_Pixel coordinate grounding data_
▶

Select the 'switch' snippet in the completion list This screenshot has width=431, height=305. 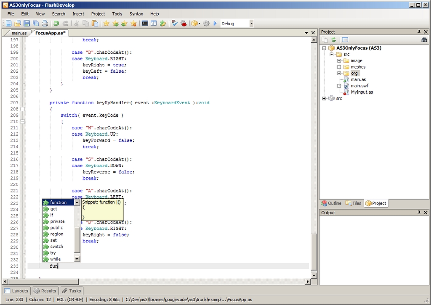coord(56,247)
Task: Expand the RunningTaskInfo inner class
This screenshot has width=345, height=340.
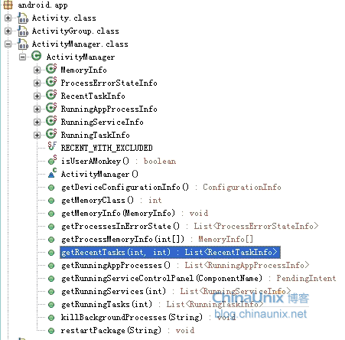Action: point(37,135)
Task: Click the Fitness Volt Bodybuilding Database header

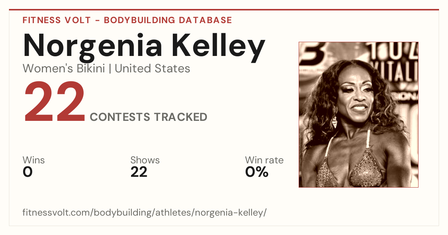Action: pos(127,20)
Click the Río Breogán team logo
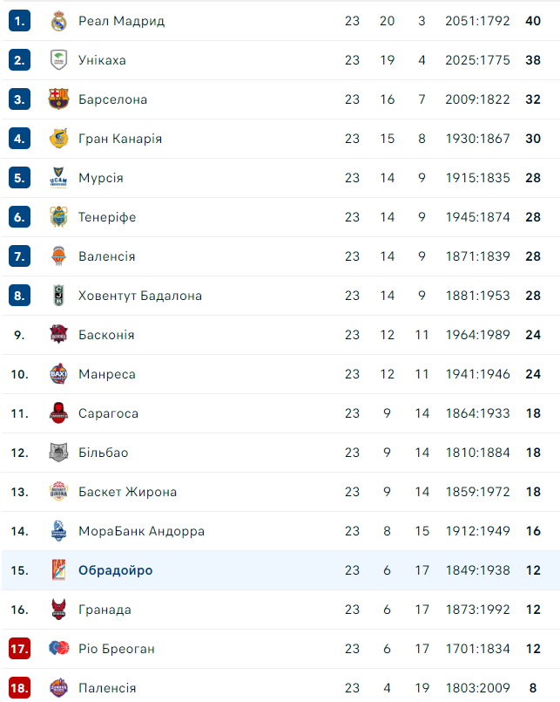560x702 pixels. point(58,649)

◀
▶

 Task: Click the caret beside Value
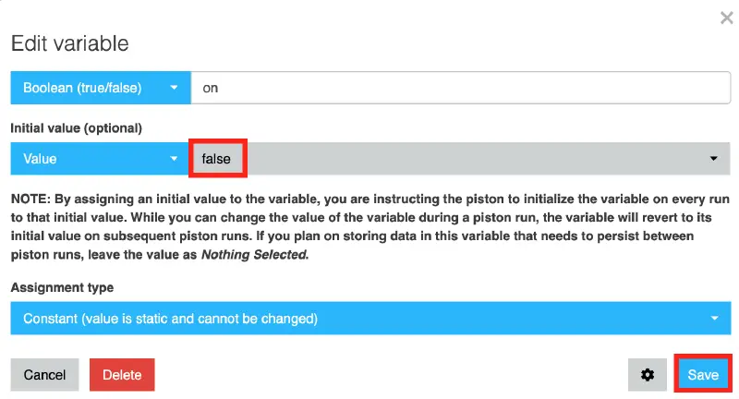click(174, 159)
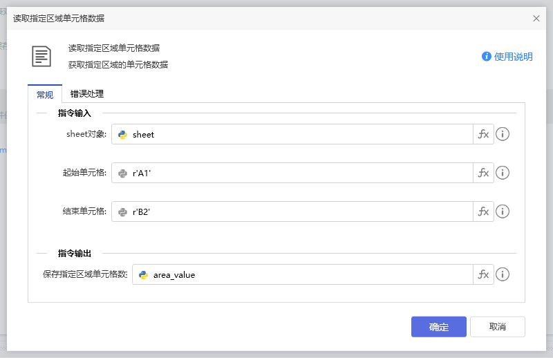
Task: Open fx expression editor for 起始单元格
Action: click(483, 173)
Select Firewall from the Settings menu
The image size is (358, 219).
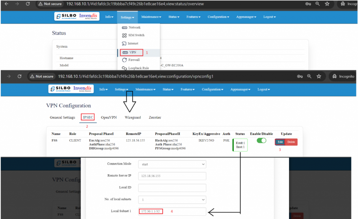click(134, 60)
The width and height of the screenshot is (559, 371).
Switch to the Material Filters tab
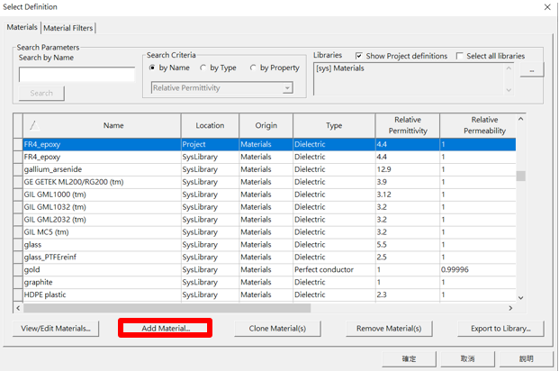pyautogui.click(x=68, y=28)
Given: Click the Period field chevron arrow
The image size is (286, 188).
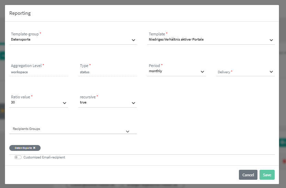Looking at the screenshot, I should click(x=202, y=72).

◀

_WHAT YOU HAVE TO DO_
Pictures in the entries do not go into the copy. Print only the lines starting at the one containing "Select Firewall from the Settings menu" and ending at the one containing "Given: Click the Period field chevron arrow", exactly as they appear.

_SOLUTION FOR THIS EXERCISE_
Select Firewall from the Settings menu
The image size is (358, 219).
click(134, 60)
The width and height of the screenshot is (559, 371).
Switch to the Material Filters tab
pyautogui.click(x=68, y=28)
Given: Click the Period field chevron arrow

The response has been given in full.